Previous findings showed that, when Q-switched 1064-nm lasers were operated without any cooling system, the photothermal damage produced could easily cause damage to the skin barrier and delay the onset of action [21]. The skin barrier is mainly composed of the stratum corneum and granular layer. Cytokeratin, filaggrin, and AQP4 in the stratum corneum are cross-linked to form a keratinized envelope, and the flattened keratin plaques are embedded in it to form the physical barrier of the skin [22]. K10 is the main component of type I intermediate filament proteins, which plays an important role in the process of epidermal cell differentiation and migration [23]. In addition, filaggrin is an important structural protein in the skin barrier, produced in the stratum corneum of the epidermis, and has the function of cross-linking keratin fibers [24]. Intermediate filament proteins can eventually be degraded into free amino acids to form a moisturizing complex that maintains skin moisture and elasticity [25]. TEWL is an important indicator for evaluating skin barrier function. A number of studies have confirmed that TEWL values and skin barrier integrity are inversely related [26, 27]. In addition, the increase of reactive oxygen species (ROS) in skin tissues is one of the main reasons for skin aging after ultraviolet radiation [28]. SOD is an antioxidant enzyme widely distributed in organisms that can block and repair the damage caused by oxygen free radicals to cells [29]. It is the primary substance for scavenging free radicals in organisms, and previous studies have reported that the increase in SOD activity in skin tissue can delay skin aging [30, 31]. Therefore, we used moisture content, skin elasticity, hydroxyproline content, SOD content, TEWL, and skin barrier–related protein (K10, filaggrin, and AQP4) as indicators of skin barrier integrity. We found that 1064-QSNYL irradiation at 1.5 J/cm2 could significantly upregulate moisture content, skin elasticity, hydroxyproline content, SOD content, and the expression level of skin barrier–related protein of mice, but overexpression of miR-24-3p could restore the level of these indicators. Interestingly, immediately after irradiation treatment, TEWL value of the back skin of the mice significantly increased, to return to the basal level after 14 days.
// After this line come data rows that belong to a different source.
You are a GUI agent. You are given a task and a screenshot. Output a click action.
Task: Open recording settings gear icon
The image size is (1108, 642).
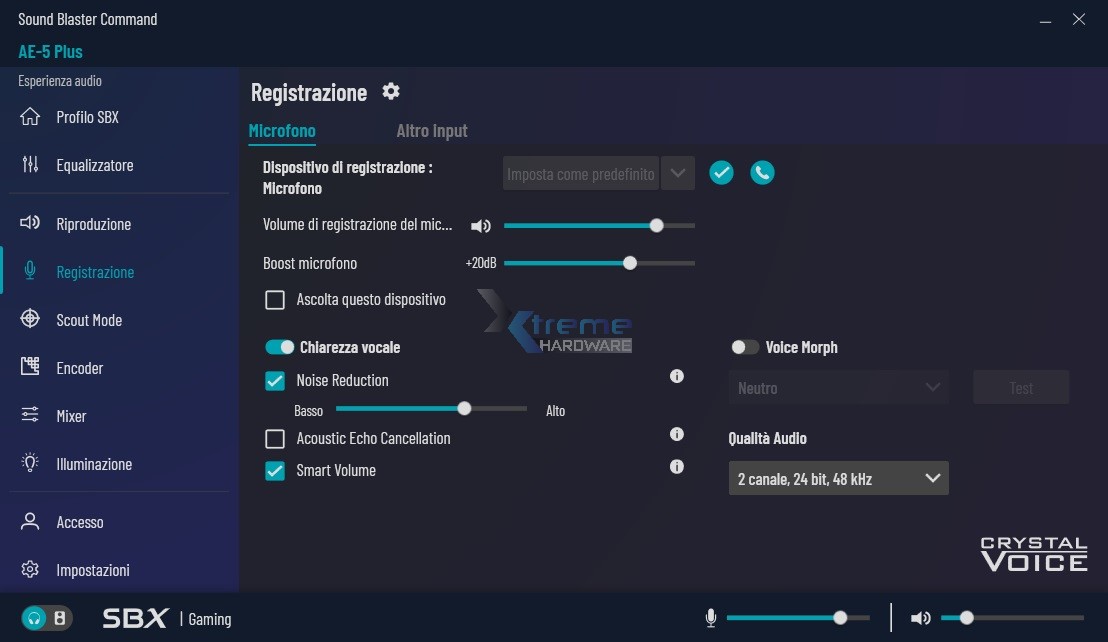(x=391, y=92)
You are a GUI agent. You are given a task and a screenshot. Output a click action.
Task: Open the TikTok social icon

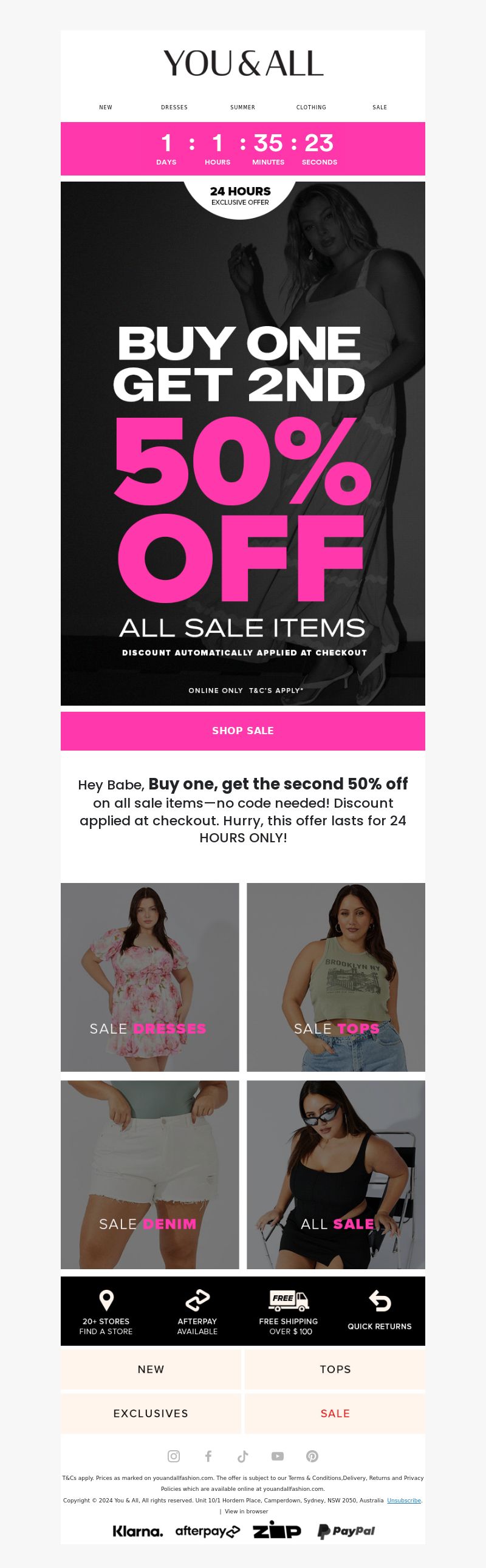tap(243, 1456)
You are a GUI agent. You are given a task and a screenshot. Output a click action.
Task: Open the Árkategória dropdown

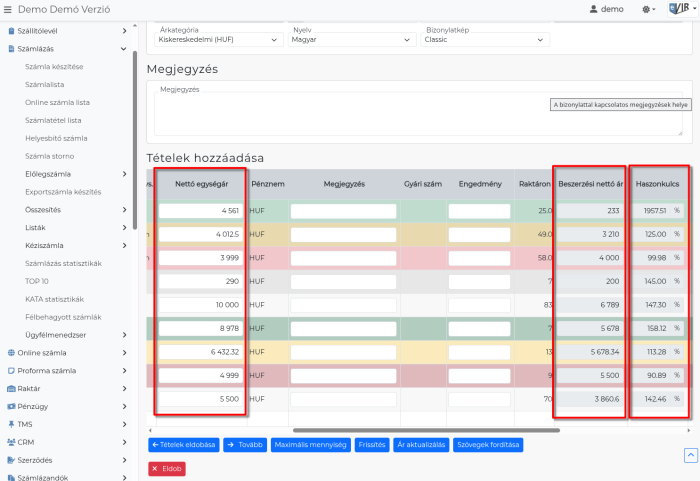(x=220, y=40)
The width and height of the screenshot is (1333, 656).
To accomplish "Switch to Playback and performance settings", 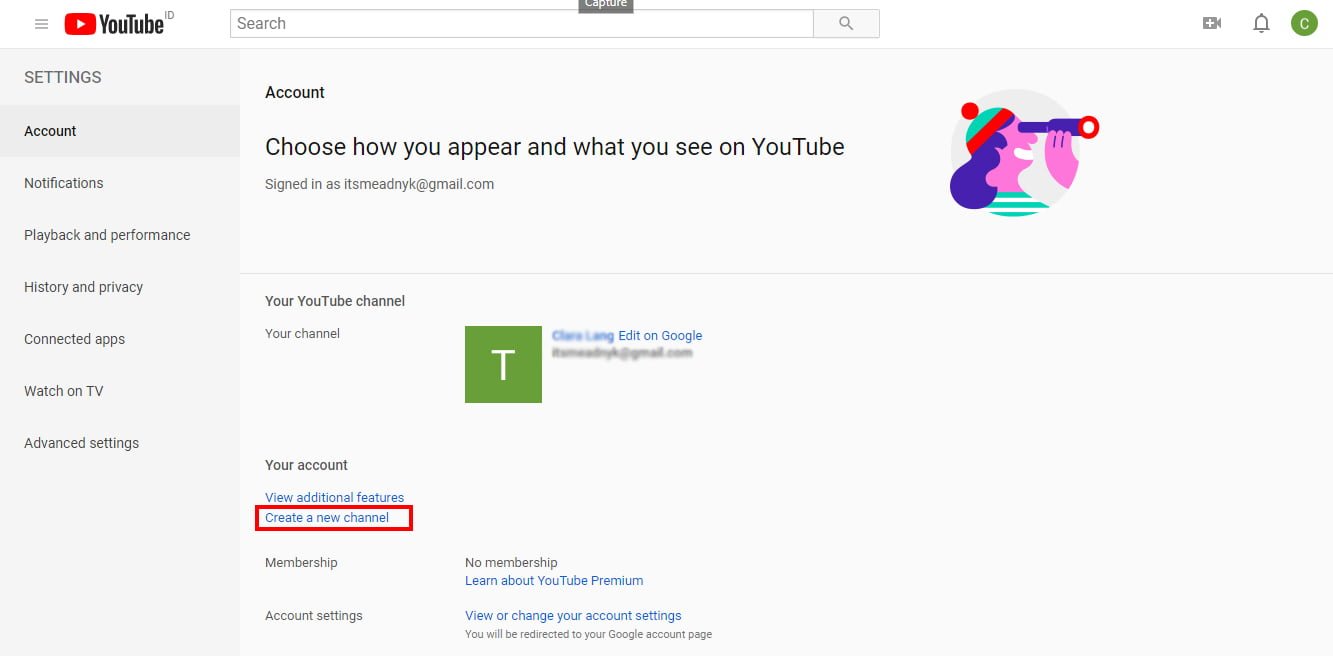I will pos(107,235).
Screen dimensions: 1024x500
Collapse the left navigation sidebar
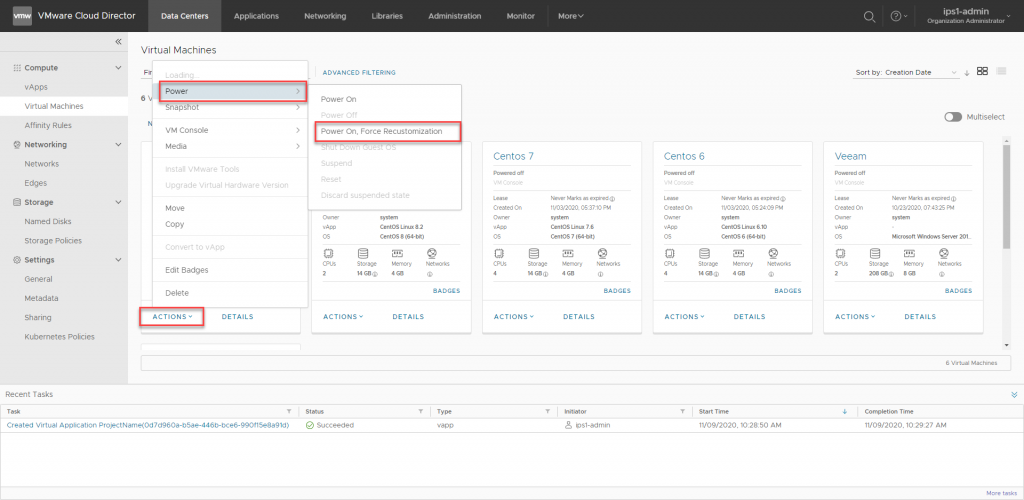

Collagen is an unbranched protein synthesized by fibroblasts, which accounts for about 1/3 of the total protein in mammals. Collagen is the main structural substance of the dermal layer of the skin, and changes in the structure of the dermal layer are the main cause of skin aging [32]. The balance of collagen synthesis and catabolism determines the speed of skin renewal and skin aging. Previous studies demonstrated that other than maintaining skin elasticity, collagen has a certain degree of hardness to protect the skin from external damage and can promote cell adhesion and proliferation. In addition, collagen plays an important role in the regeneration of the human epidermis and having a regulatory effect on keratinocytes in the epidermal layer [33]. We found that 1064-QSNYL could significantly upregulate the expression levels of collagen I and collagen IV in the back skin of mice, as well as in HaCaT cells. Laser irradiation also inhibited the expression of miR-24-3p, and vice versa overexpression miR-24-3p could inhibit the effect of Q-switched 1064-nm Nd: YAG laser. In this study, we discuss the miR-24-3p-mediated beneficial effect of 1064-QSNYL on skin barrier and collagen synthesis. Our findings demonstrated that 1064-QSNYL can inhibit the expression level of miR-24-3p, thereby promoting collagen I and collagen IV in mice and HaCaT cells and enhancing the skin barrier of mice. However, whether 1064-QSNYL regulates the expression of p38 through miR-24-3p, and the mechanism of its effect on the skin barrier and collagen synthesis, in mice remains to be elucidated.